Viviani quickly issued a public apology to his compatriot but maintained that he felt he was unfairly blocked against the barriers in the home straight in Canale.
Cimolai opened the sprint from the bunch behind solo winner Taco van der Hoorn, moving around Viviani's lead-out man on the left before moving back over to the right. Viviani was never able to get past and settled for fourth, just behind Peter Sagan (Bora-Hansgrohe).
Beyond the line, the pair came alongside one another as their speed decreased, and Viviani appeared to elbow Cimolai's right-hand side with his left arm, albeit softly.
"I'm sorry to Cimolai for my after the finish line reaction, but when I see he do the opposite to close me on the barrier, it was really frustrating," Viviani said.
In the end, it would have been frustrating even if he had found a way past Cimolai, as Van der Hoorn foiled what appeared to be a gilt-edged opportunity.
Sagan's Bora-Hansgrohe team had set such a pace on the climbs as to weed out a number of the fastest finishers, including Caleb Ewan and stage 2 winner Tim Merlier.

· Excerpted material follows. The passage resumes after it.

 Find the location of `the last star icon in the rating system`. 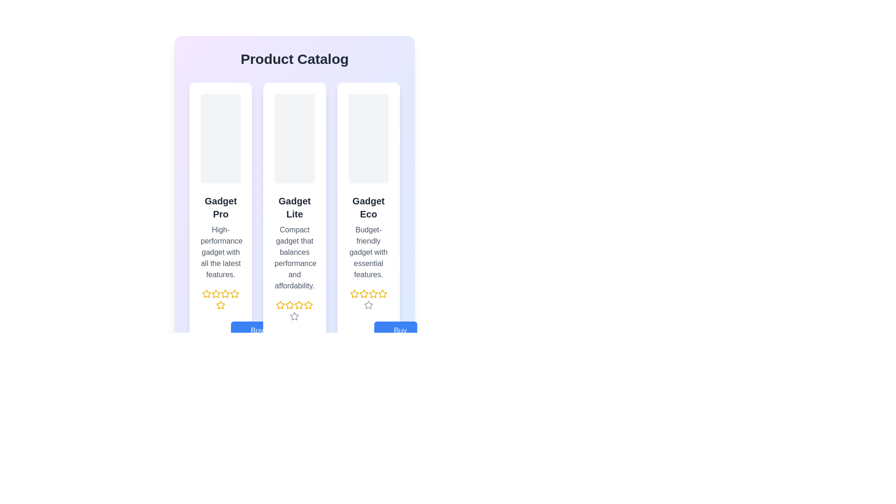

the last star icon in the rating system is located at coordinates (294, 316).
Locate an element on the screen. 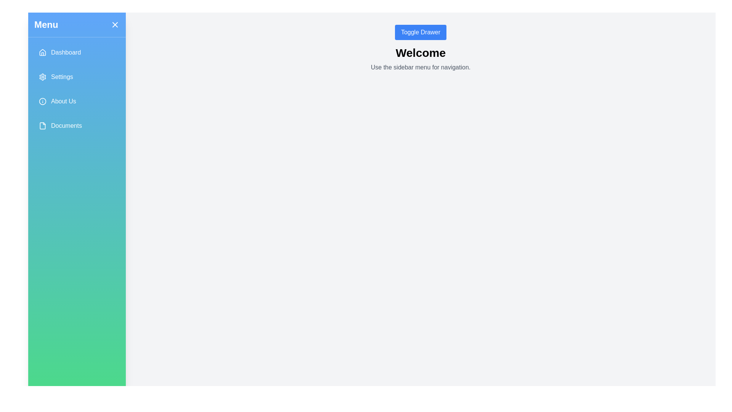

"For that reason, it was a chance not to lose," Viviani said. "In the end, fourth place on the line. A lot of fatigue on the climbs for nothing."

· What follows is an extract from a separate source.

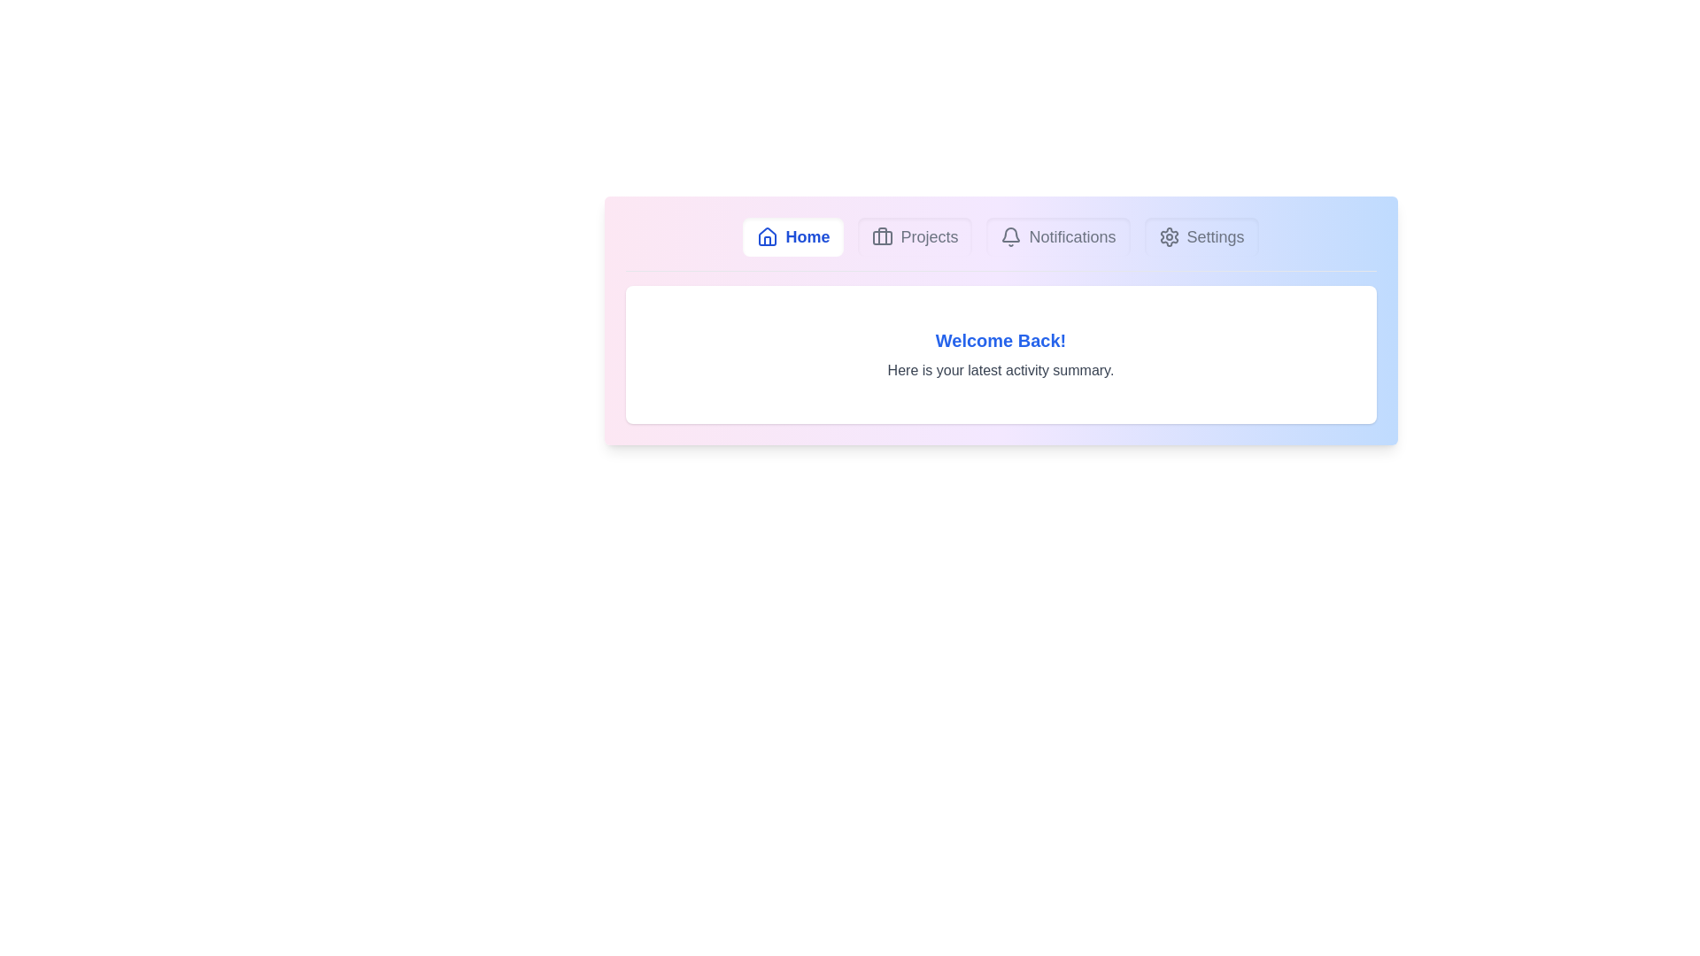 This screenshot has height=956, width=1700. I want to click on the Notifications tab to switch to its content, so click(1058, 236).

Viviani has only won one race since joining Cofidis at the start of 2020, and is looking for his first Grand Tour stage win since the 2019 Tour de France. After his winter was disrupted by a heart problem, he has shown signs of getting up to speed at Cofidis and, after placing third the previous day in Novara, there was cause for optimism on Monday.
"We look for the next one," he said. "We are always there, so hopefully the consistency pays off."